→ **REQUIRED WORK**: What lines in the data below mention the string "pixels"? Copy them out.

Stored items:
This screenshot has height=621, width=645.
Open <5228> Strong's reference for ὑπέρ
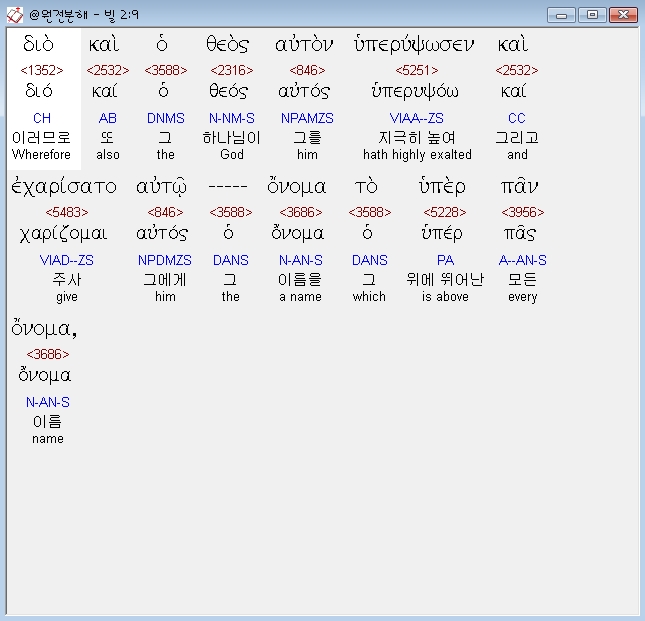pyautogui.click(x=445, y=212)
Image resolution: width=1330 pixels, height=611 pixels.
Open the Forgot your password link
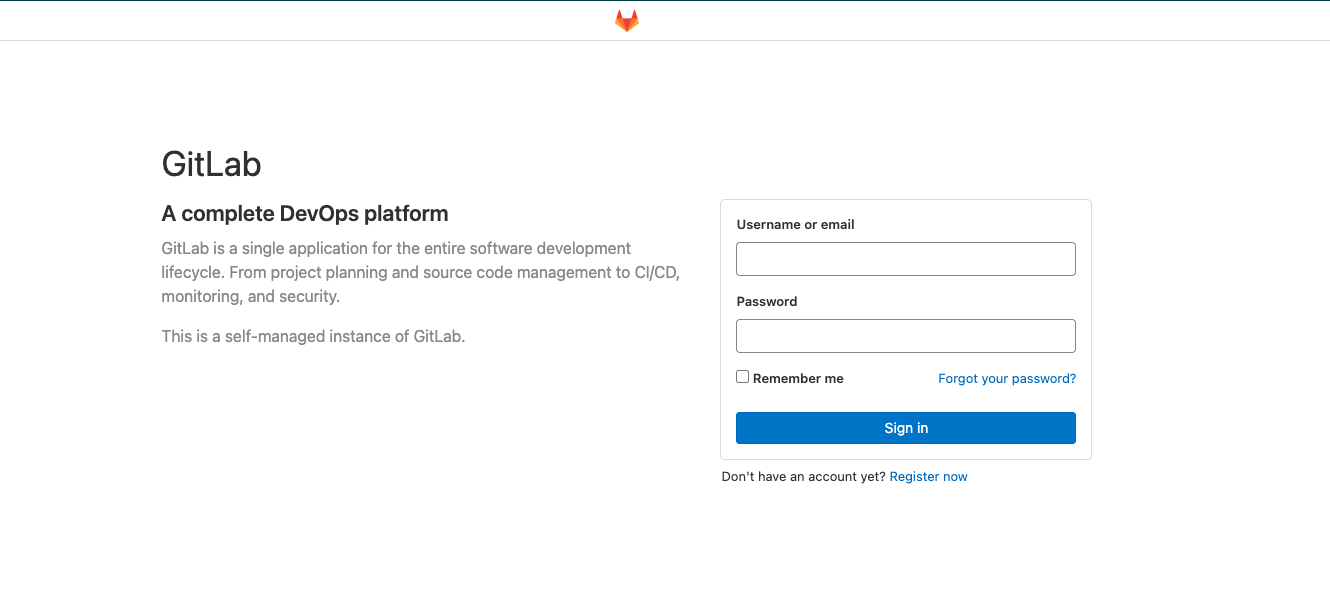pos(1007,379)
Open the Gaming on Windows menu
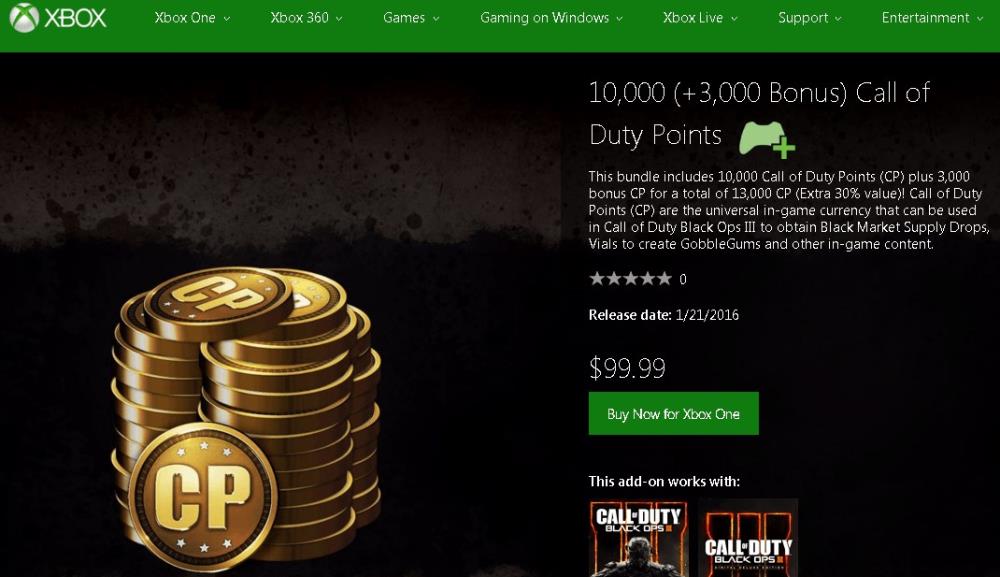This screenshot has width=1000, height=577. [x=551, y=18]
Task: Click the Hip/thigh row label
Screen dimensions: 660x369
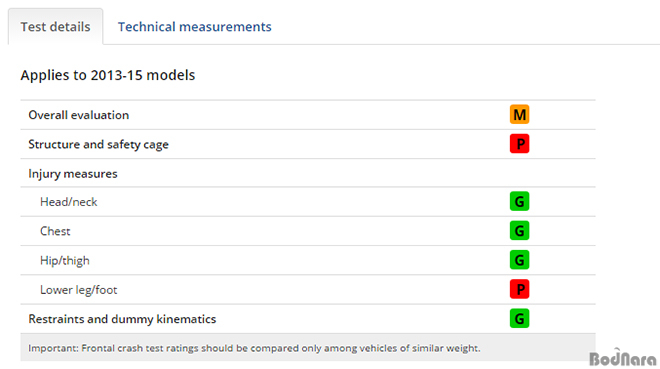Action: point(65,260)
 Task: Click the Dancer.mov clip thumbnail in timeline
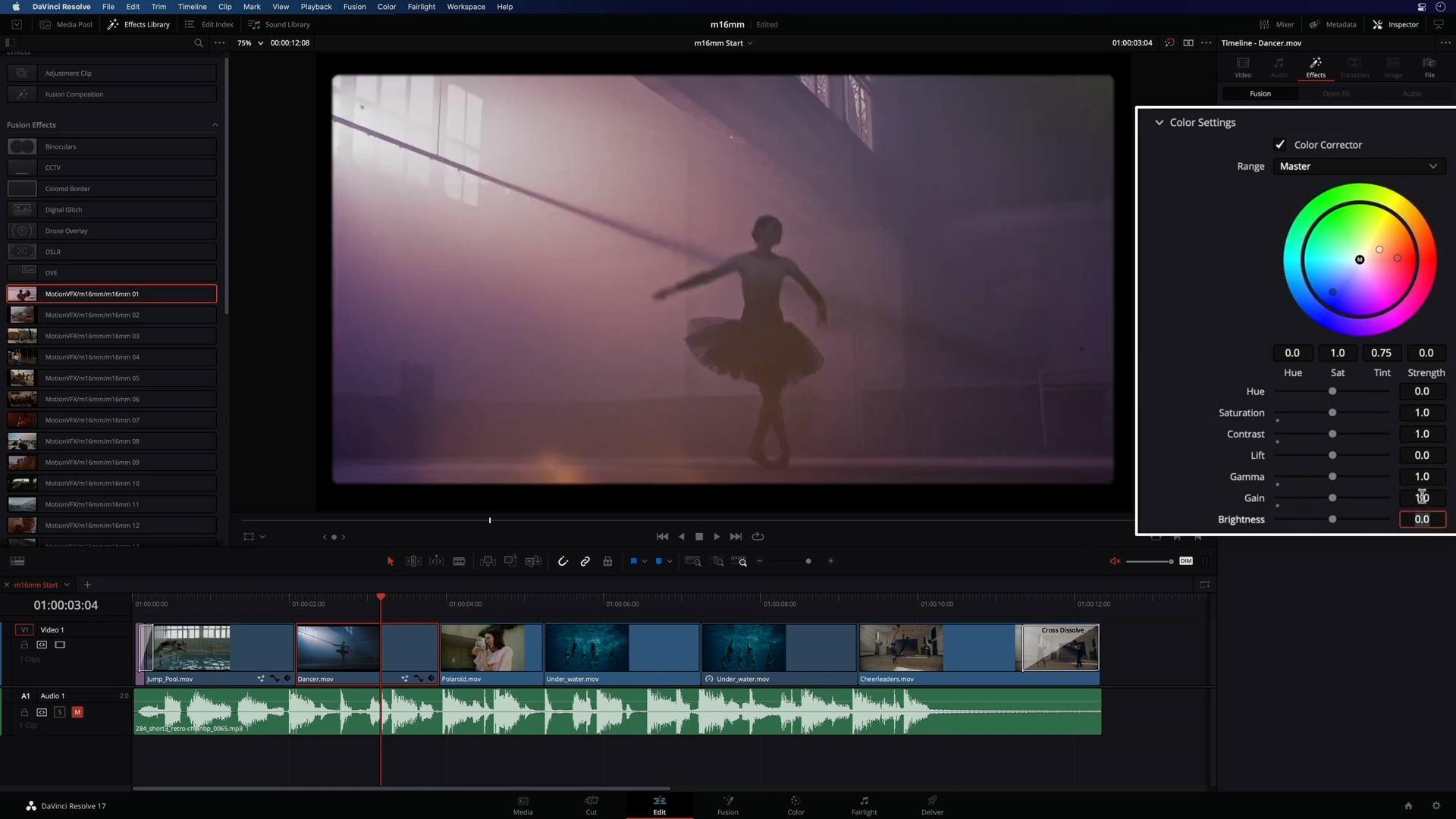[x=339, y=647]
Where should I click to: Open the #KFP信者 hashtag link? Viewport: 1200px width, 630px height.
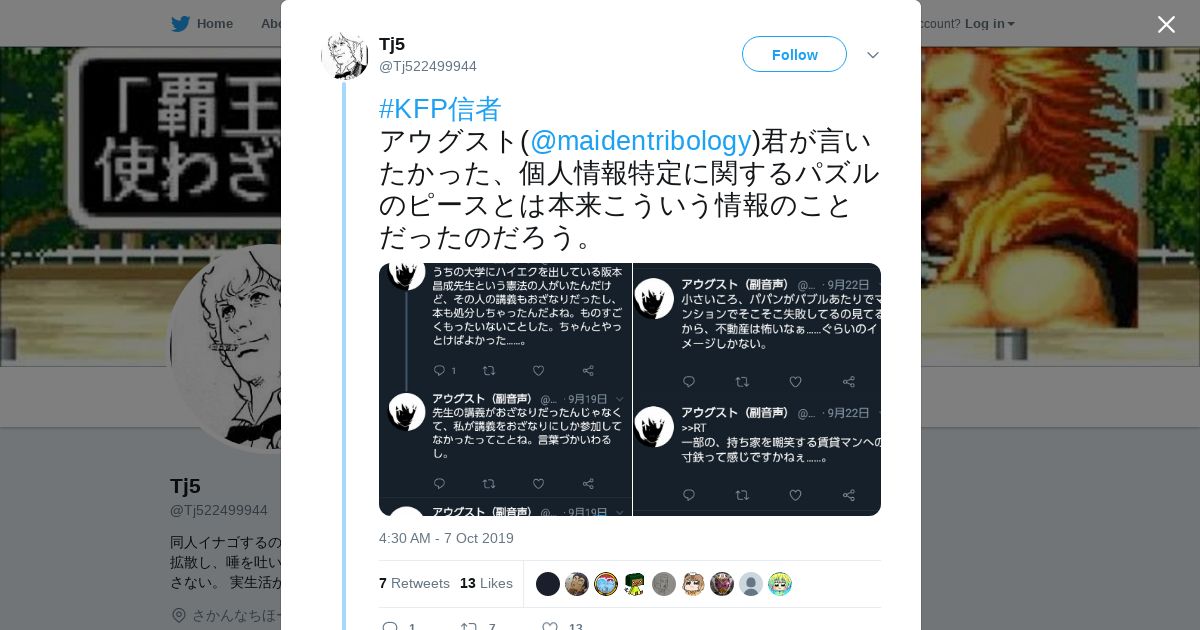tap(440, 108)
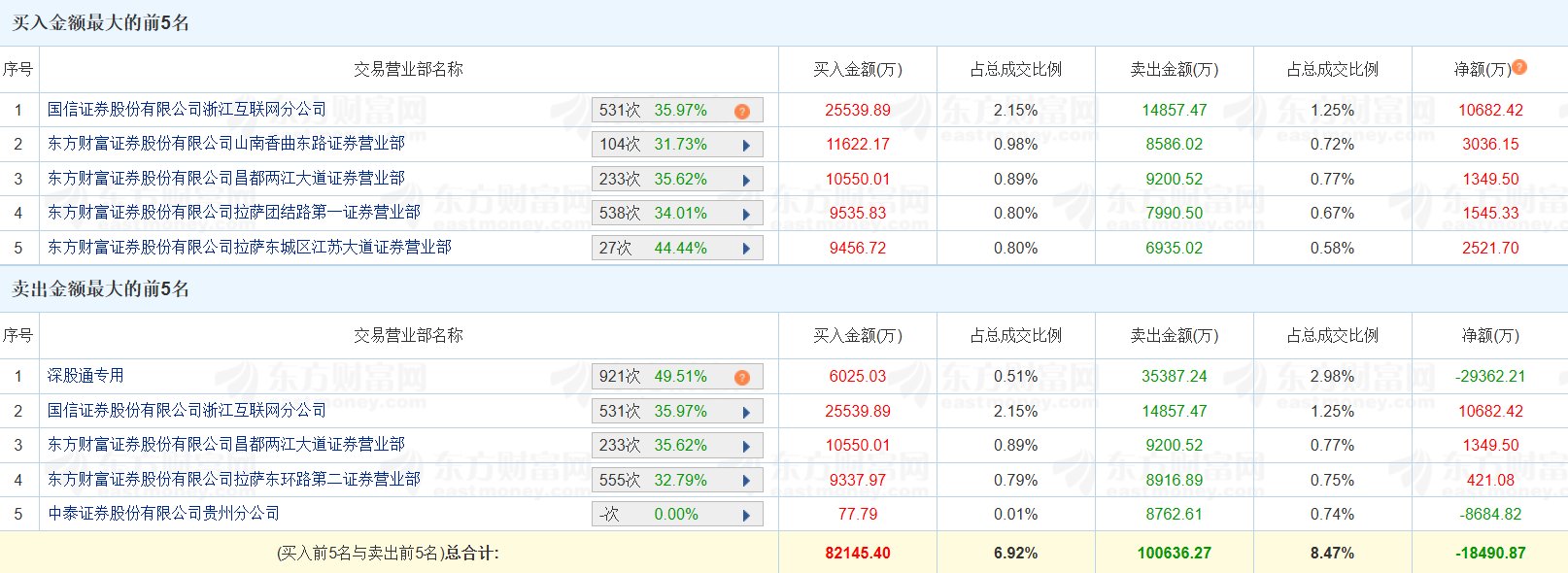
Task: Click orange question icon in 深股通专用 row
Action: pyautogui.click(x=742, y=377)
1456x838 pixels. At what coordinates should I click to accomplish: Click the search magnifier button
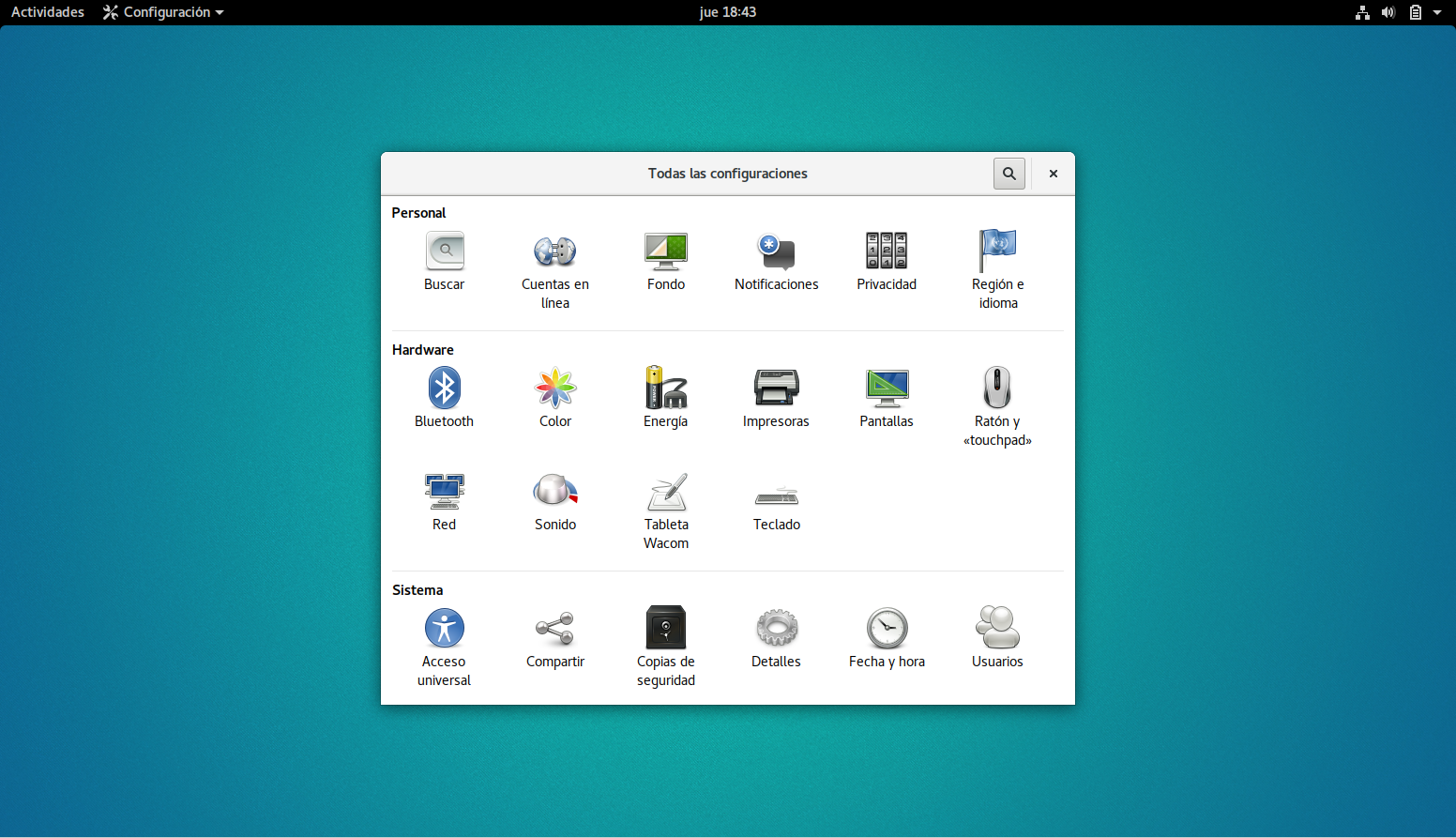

→ **SOLUTION TO THE EXERCISE**:
Image resolution: width=1330 pixels, height=611 pixels.
1456x838 pixels. At what coordinates should I click to accomplish: Click the search magnifier button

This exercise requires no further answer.